** Begin Text to read **
Spotlight on Winnie Kiiza, firebrand leader of Ugandan opposition
By the time the sergeant at arms in Uganda’s parliament stopped security operatives from manhandling Winnie Kiiza during a nasty brawl over a constitutional amendment on 27 September, the legislator and leader of the opposition had seen enough.
In that bare-knuckle fist fight, where members of parliament threw whatever weapon lay closest to them and an army general punched and bruised a young opposition legislator, Kiiza saw the country’s political dynamic change.
“You see, those goons were coming for every opposition member,” Kiiza tells The Africa Report about the security personnel. Whatever respect Kiiza, the first female leader of the opposition in parliament, had for the ruling party, it appeared to vanish that day. “Before, I had respect for [President Yoweri] Museveni. At some point, I pretended we were in some sort of democracy. But now I am coming to terms with the reality of a dictatorship,” Kiiza says, hitting a thick table for emphasis, in her spacious office on the fifth floor of parliament.
** End Text to read **
* _Work to be completed_:
In the article about Winnie Kiiza, on which floor of parliament is her office? The rows come from a different source than the article.
** Begin Recorded information **
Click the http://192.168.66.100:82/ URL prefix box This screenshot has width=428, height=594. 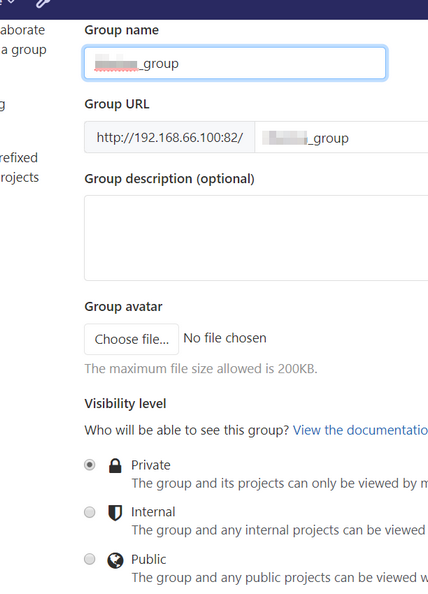[170, 137]
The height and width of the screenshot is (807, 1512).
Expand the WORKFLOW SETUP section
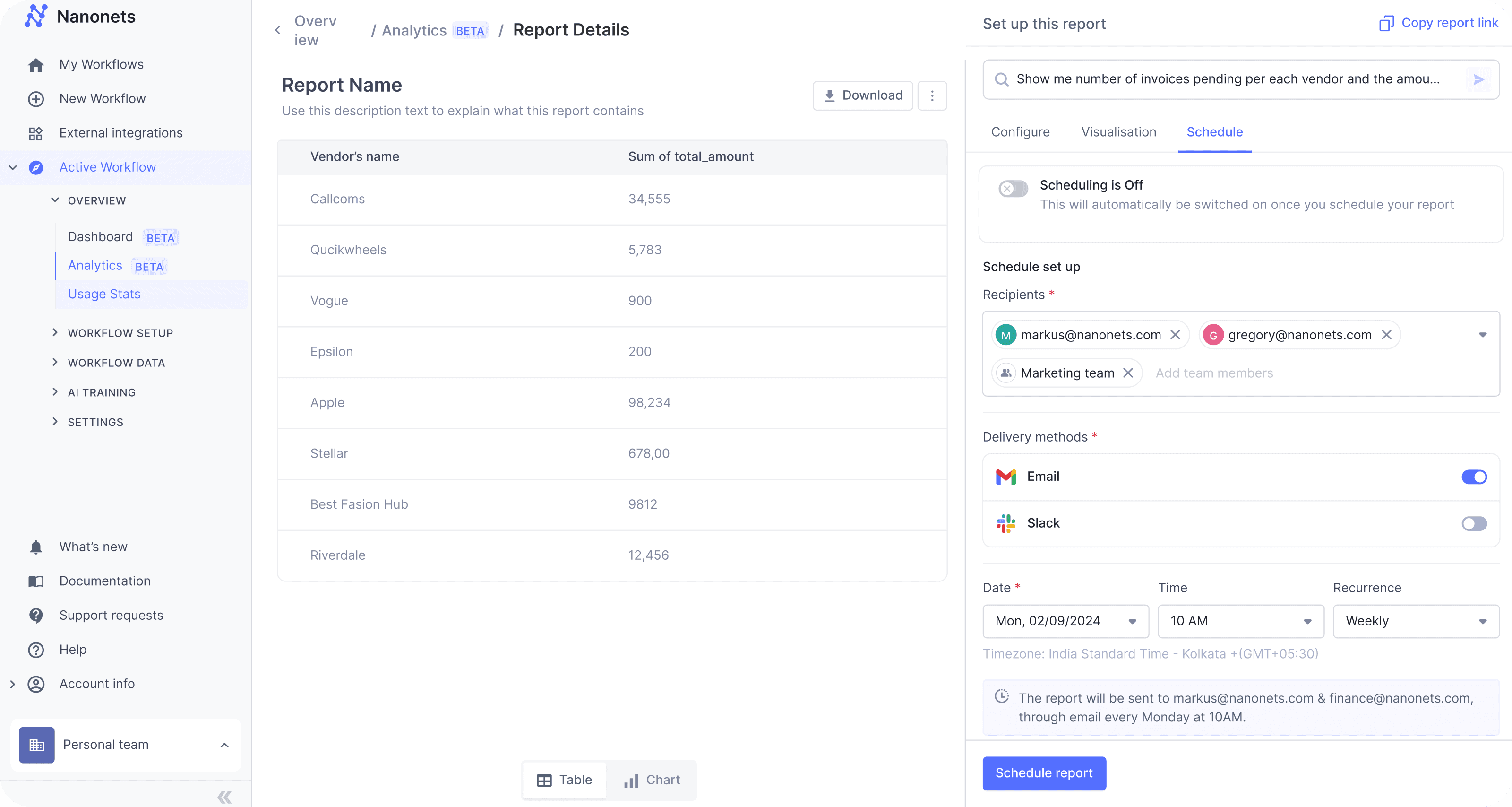tap(120, 333)
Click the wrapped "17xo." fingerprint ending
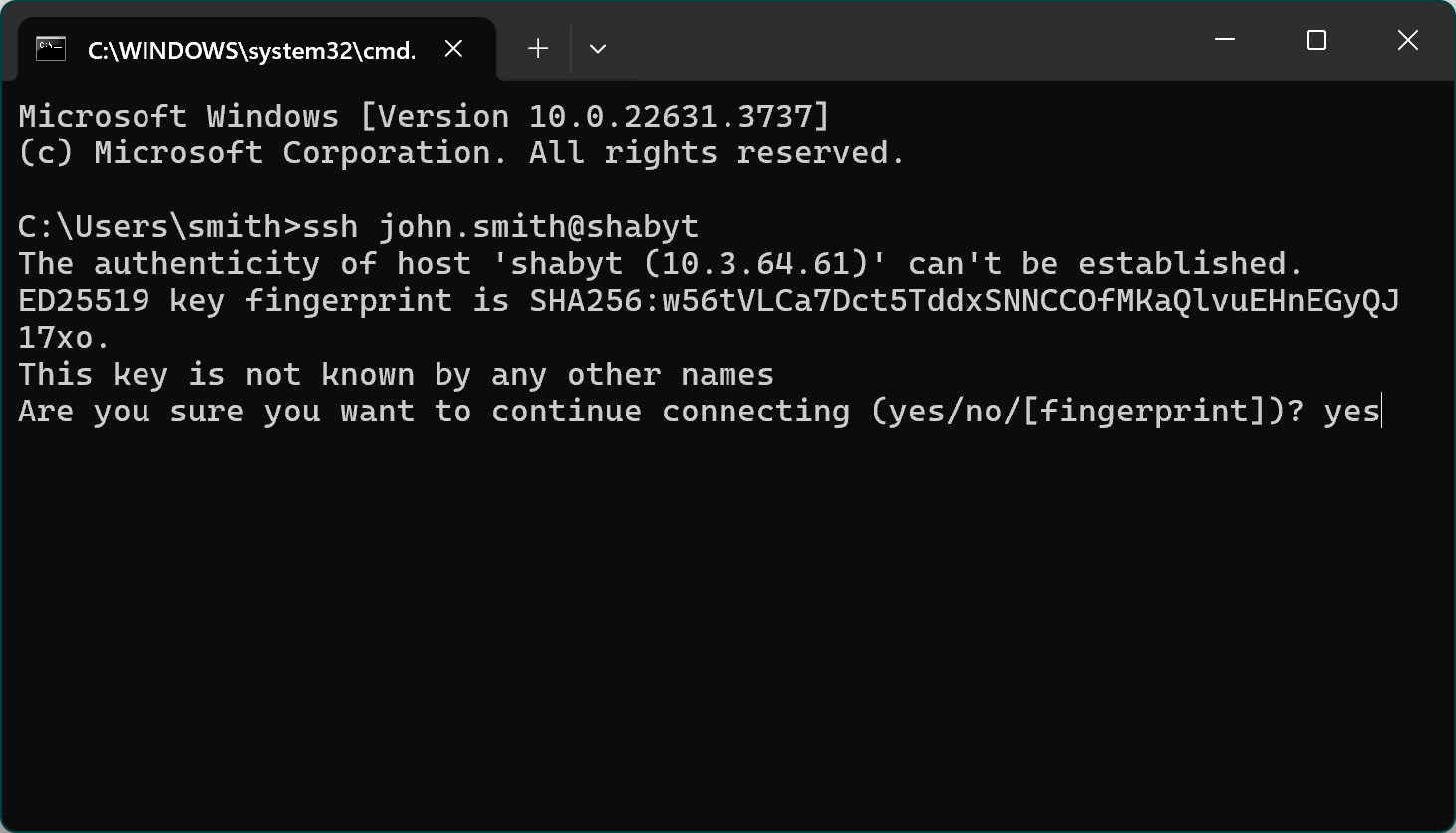Image resolution: width=1456 pixels, height=833 pixels. tap(62, 338)
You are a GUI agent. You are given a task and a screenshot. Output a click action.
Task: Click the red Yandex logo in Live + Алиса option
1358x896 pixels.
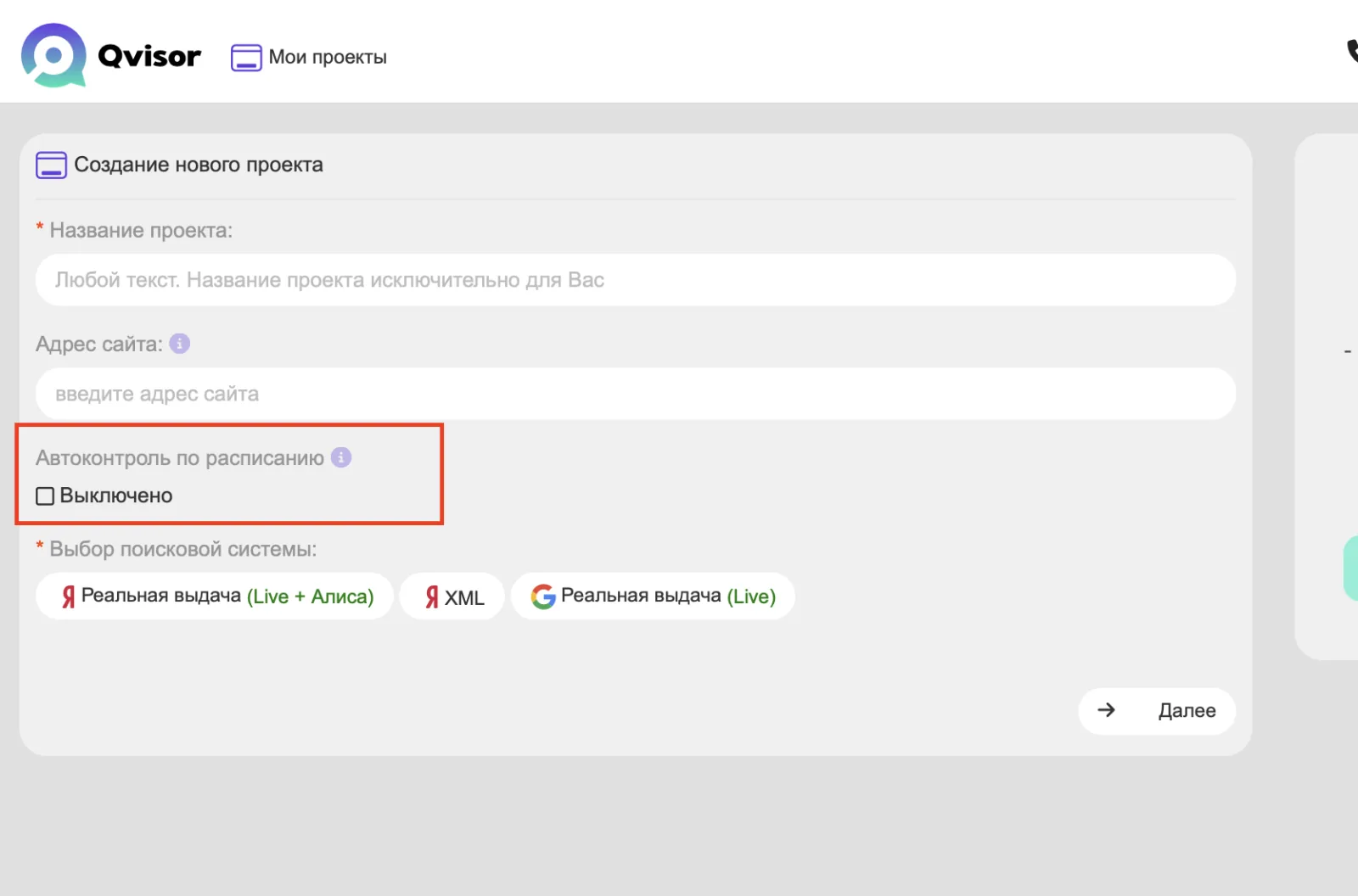68,596
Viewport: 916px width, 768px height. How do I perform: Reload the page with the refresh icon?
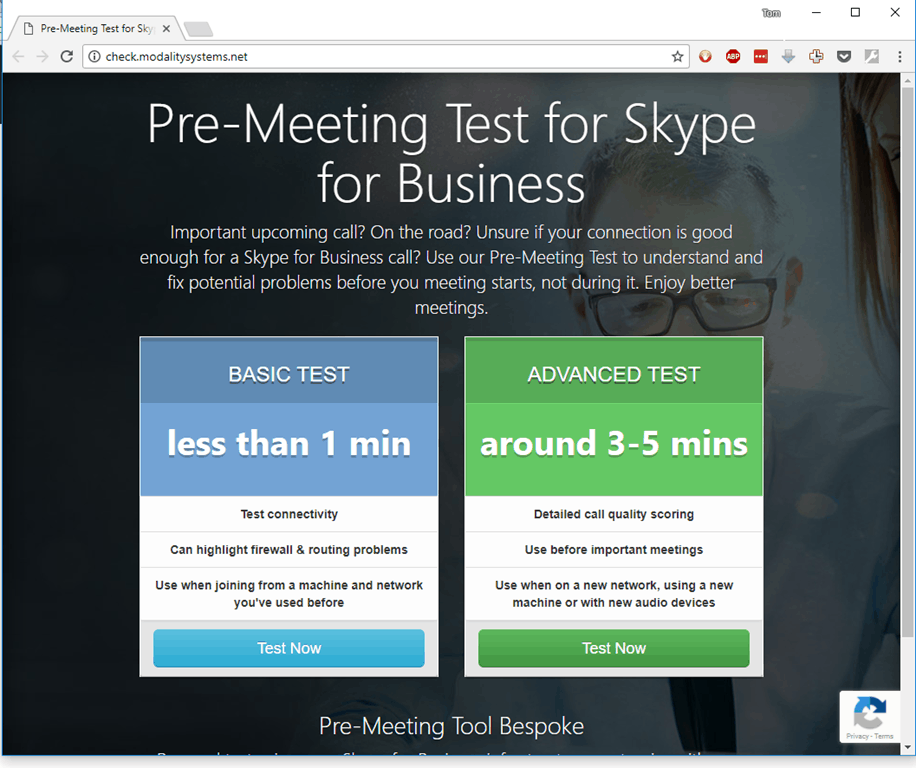(x=67, y=57)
** End Recorded information **
* _Answer to this task_:
The fifth floor.